На самом деле у нас было две книжные лавки, и, когда я поступил в шестой класс коллежа, я начал ходить в одну из них, где продавались главным образом канцелярские товары и школьные учебники, – вот этот-то магазинчик и послужил мне преддверием рая. После долгих колебаний я осмелился перейти из него в тот, другой. К счастью, в первый раз меня никто ни о чем не спросил. Если бы мне задали какой-нибудь вопрос, я, наверное, пролепетел бы, что ошибся дверью или что-нибудь в этом же роде. Но никто как будто не обратил на меня внимания, и вот я смог наконец подойти к книжным полкам, разглядеть, где стоит та или иная книга, которую я куплю, как только у меня заведутся деньги. Лишь несколько недель спустя я осмелился достать с полки и полистать книгу, как это делали те господа, которых я видел с улицы. Еще чуть позже я отважился прочитывать целые главу из романов, которые брал с полок там, где оставил их несколько дней назад. Но иногда книга исчезала, и мне так и не удавалось узнать конец.
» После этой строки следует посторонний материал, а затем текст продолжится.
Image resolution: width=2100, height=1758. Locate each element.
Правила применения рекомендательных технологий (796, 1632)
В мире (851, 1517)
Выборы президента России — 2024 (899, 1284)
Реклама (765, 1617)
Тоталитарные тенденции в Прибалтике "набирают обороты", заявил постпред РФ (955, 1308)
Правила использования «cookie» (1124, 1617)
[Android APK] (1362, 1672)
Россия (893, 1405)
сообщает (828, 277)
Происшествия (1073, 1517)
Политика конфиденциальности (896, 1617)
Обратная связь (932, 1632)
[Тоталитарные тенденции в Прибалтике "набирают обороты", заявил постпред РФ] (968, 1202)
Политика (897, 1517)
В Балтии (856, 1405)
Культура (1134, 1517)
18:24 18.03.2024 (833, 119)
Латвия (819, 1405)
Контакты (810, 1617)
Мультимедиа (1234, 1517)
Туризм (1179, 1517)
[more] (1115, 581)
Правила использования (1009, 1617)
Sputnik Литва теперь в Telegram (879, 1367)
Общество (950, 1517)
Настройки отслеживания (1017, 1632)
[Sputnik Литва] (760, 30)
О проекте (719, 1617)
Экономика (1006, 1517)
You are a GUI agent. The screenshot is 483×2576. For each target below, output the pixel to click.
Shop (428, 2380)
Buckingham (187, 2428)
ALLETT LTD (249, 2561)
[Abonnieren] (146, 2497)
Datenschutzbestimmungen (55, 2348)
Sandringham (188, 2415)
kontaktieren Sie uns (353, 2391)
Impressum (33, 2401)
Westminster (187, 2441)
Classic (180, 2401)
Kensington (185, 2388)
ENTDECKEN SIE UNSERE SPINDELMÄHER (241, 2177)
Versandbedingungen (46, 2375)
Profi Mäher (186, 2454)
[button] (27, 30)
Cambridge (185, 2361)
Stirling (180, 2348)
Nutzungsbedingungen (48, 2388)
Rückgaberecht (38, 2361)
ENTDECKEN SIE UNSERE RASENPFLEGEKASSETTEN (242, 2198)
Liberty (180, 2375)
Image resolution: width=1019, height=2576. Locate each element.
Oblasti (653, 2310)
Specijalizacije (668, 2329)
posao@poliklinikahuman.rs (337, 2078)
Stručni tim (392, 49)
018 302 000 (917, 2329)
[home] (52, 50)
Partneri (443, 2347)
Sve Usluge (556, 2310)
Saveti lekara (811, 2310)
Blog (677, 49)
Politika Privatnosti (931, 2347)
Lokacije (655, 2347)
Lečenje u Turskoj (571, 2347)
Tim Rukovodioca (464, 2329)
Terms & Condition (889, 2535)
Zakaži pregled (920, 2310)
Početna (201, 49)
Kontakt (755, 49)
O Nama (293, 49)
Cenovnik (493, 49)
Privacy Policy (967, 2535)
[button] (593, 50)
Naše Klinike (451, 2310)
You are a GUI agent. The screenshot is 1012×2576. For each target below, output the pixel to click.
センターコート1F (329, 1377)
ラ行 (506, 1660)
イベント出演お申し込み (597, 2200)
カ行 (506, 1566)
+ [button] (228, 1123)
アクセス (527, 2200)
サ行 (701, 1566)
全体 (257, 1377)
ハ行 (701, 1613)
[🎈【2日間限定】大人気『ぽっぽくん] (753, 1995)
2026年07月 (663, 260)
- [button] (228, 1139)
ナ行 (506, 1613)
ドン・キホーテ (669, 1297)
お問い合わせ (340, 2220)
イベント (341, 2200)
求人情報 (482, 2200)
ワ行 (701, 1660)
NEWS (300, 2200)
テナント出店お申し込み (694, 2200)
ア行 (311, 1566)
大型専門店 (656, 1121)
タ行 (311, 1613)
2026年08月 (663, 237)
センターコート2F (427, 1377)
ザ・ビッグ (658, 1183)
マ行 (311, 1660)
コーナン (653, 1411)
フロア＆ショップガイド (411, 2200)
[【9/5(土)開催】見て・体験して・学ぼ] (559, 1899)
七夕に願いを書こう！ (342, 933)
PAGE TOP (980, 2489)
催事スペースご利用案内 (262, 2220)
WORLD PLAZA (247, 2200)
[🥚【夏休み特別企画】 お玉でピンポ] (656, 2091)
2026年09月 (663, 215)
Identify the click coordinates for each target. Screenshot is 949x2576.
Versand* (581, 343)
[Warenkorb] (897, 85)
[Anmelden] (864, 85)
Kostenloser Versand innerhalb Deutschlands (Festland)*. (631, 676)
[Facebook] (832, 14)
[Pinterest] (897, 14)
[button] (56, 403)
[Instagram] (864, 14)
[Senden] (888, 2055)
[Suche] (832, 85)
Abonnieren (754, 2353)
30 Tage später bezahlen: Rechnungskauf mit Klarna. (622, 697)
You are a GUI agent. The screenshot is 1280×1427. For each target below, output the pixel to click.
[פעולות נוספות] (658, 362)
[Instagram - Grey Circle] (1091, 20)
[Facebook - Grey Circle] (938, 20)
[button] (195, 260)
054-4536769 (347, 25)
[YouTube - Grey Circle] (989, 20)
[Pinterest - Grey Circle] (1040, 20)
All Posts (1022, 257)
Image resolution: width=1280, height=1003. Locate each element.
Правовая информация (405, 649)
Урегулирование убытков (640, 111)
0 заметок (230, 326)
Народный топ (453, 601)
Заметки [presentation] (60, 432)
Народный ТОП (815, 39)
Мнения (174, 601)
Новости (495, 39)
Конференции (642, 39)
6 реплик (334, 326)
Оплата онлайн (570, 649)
Продавец терпел меня; впрочем, иногда, кроме тетрадей и других школьных мелочей, я покупал у него кое-какие книги, то ли устыдясь своего чтения украдкой, то ли торопясь спокойно дочитать книгу у себя дома. В этом-то магазине я и обнаружил антологию поэтов-символистов, первый том сочинений Верлена и сборник Франсуа Порше, который привел меня в восторг. Как я теперь вспоминаю, он был полон меланхолических и сентиментальных стихов, наверняка бесцветных и вялых, но полностью перекликавшихся с моими тогдашними мечтаниями. Тщетно я ищу эту книгу на полках своей комнаты, ее там нет. А жаль, хотелось бы мне сорок лет спустя перечитать эти стихи, которые я начисто забыл, помню лишь, как очарован был ими когда-то.
Но зато я обнаружил тут книги, принадлежащие моей матери, – Жорж Санд, Гюго, Ламартина, Поля и Виктора Маргерит, десятитомник «Жана-Кристофа» и другие книги, купленные когда-то мной самим, с моим именем и датой на титульном листе. Я изучаю, рассматриваю их, вновь узнаю их запах, иллюстрации, а вот знакомое пятно на обложке. Не выпуская книжку из рук, я сажусь, скрестив ноги по-турецки, на пол. Да, волшебство не умерло, и я опять поддаюсь ему.